RECORDS FOR THIS TASK:
........
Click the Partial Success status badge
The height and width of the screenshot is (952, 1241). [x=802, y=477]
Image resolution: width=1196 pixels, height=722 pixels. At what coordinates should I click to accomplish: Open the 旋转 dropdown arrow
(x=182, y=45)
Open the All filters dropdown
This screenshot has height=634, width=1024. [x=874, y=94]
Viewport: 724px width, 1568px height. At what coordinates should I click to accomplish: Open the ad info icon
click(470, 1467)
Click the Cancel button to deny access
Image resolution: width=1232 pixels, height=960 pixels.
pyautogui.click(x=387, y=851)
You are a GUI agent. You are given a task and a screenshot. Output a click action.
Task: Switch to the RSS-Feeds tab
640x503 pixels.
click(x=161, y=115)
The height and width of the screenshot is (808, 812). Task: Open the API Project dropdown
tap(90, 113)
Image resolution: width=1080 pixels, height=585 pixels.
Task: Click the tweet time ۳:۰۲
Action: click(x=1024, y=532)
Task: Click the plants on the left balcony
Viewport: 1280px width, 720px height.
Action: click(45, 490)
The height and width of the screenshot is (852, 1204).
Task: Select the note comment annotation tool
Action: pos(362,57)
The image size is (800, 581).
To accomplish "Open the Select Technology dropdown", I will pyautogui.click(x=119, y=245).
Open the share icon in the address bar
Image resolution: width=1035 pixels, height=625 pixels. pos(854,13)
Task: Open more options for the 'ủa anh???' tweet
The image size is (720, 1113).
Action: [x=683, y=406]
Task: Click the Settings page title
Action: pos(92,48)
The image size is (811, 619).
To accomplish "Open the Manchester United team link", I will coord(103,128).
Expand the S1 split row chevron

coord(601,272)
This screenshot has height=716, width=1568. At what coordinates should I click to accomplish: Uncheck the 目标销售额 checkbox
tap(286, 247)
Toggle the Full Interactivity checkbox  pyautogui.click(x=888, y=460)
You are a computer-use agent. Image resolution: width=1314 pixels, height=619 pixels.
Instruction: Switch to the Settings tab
........
EXERCISE REQUIREMENTS:
Through the final line of the listing, beginning at the line that contains "You are a computer-use", every line is to be set down exactly, with no others.

ANSWER AREA:
You are a computer-use agent. Image resolution: width=1314 pixels, height=619 pixels.
Instruction: Switch to the Settings tab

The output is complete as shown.